One summer in the village, the people gathered for a picnic. As they shared food and conversation, someone noticed a Pit Bull in the river, struggling and yelling. The dog was going to drown!

Someone rushed to save the dog. Then, they noticed another yowling Pit Bull in the river, and they rushed in to pull that dog out. Soon, more dogs were seen drowning in the river, and the townspeople were pulling them out as fast as they could. It took great effort, and they began to organize their activities in order to save the Pit Bulls as they came down the river. As everyone else was busy in the rescue efforts to save the dogs, two of the townspeople started to run up the shore of the river.

“Where are you going?” shouted one of the rescuers. “We need you here to help us save these dogs!”

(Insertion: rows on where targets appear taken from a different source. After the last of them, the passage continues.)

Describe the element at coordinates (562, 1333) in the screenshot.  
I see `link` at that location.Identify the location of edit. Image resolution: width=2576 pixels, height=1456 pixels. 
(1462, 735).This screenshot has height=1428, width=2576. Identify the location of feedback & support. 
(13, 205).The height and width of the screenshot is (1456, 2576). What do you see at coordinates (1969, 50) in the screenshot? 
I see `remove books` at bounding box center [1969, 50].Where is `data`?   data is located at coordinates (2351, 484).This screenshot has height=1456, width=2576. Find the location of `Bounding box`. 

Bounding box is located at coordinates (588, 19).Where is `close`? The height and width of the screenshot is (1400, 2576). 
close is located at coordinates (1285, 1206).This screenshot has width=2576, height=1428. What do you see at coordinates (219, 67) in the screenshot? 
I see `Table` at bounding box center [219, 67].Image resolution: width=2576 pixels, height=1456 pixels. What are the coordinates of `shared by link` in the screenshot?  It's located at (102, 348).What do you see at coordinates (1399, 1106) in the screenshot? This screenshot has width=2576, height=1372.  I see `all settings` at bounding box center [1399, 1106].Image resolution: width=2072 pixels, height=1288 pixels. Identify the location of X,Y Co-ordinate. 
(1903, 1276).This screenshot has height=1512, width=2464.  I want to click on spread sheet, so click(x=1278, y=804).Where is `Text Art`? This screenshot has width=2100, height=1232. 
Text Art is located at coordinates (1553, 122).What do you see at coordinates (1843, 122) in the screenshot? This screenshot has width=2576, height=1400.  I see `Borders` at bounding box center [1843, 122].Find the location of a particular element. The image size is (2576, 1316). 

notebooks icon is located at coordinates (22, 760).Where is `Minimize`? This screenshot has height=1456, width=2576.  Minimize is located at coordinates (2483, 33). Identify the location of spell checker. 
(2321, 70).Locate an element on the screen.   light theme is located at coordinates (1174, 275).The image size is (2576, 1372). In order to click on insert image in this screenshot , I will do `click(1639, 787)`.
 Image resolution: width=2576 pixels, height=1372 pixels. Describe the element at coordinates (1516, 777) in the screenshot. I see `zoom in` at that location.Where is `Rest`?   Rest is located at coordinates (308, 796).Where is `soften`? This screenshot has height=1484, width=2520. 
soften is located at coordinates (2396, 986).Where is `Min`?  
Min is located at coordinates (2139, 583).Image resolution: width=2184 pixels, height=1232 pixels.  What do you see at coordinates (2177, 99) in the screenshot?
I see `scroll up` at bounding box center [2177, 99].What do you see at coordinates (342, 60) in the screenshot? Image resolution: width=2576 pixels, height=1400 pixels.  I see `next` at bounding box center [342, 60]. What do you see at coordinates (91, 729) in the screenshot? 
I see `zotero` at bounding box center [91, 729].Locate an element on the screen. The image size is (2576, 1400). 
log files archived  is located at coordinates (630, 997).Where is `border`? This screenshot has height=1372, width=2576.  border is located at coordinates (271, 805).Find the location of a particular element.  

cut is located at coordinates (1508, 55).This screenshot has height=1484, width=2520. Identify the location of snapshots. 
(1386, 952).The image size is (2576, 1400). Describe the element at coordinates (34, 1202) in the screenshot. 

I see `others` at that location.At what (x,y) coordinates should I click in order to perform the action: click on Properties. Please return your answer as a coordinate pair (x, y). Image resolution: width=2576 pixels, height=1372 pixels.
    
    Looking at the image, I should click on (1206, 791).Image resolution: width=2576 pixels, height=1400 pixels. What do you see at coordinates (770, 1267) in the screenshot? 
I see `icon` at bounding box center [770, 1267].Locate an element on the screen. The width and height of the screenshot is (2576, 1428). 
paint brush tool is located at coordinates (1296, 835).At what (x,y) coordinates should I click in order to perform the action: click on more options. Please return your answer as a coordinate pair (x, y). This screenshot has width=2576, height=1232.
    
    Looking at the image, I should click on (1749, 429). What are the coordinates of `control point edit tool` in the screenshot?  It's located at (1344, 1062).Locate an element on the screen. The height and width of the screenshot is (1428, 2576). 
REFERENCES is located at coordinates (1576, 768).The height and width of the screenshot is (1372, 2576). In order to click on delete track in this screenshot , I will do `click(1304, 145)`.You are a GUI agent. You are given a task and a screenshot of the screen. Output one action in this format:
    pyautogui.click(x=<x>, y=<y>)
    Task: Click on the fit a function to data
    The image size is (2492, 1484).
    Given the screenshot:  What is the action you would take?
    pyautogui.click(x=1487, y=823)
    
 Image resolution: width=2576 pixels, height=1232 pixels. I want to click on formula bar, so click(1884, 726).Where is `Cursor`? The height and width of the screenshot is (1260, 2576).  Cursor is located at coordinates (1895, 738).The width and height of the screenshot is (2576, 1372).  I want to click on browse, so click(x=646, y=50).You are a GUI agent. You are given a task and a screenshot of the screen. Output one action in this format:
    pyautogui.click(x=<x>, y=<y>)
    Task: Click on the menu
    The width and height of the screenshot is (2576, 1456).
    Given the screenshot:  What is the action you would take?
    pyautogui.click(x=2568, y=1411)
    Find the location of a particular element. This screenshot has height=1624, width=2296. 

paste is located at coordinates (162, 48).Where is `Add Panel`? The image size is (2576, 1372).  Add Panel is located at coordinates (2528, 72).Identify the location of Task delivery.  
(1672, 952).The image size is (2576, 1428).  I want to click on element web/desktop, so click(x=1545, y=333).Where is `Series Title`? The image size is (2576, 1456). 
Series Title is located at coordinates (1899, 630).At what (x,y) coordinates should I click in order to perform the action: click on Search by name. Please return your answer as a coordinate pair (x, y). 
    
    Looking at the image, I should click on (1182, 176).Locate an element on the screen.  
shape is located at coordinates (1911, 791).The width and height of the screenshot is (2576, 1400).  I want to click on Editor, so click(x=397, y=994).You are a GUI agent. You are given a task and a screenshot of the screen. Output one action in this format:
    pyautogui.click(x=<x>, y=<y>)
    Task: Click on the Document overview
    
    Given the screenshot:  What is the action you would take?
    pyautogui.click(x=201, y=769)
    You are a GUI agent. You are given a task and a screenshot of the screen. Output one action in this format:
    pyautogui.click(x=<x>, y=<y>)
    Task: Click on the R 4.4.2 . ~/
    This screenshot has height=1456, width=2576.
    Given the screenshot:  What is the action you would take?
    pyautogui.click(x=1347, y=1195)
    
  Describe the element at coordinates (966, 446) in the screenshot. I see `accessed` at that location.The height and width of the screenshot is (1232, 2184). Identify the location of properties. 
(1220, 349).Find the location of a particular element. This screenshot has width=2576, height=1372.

“We are going upstream to stop whoever is throwing them in!”

PBurns said...

For the rest of the story see >> http://terriermandotcom.blogspot.com/2009/12/pit-bulls-in-river.html

jdlvtrn said...

Not to beat this topic to death, but some years ago I had accumulated some videos made to prevent animal bites for children, assessing bite potential in other situations with adults, clipped (pre-internet) some articles on sensible stuff like this, and presented it to the local park rangers, offering to present the material for free. They said that it was "too tough". Fact is, the public frequently does not want to hear sense, facts, reality, and would rather be white hatted saviors or merciful donors to already ruined and in need of rehab animals. They love the drama, and avoid the truth like the plague.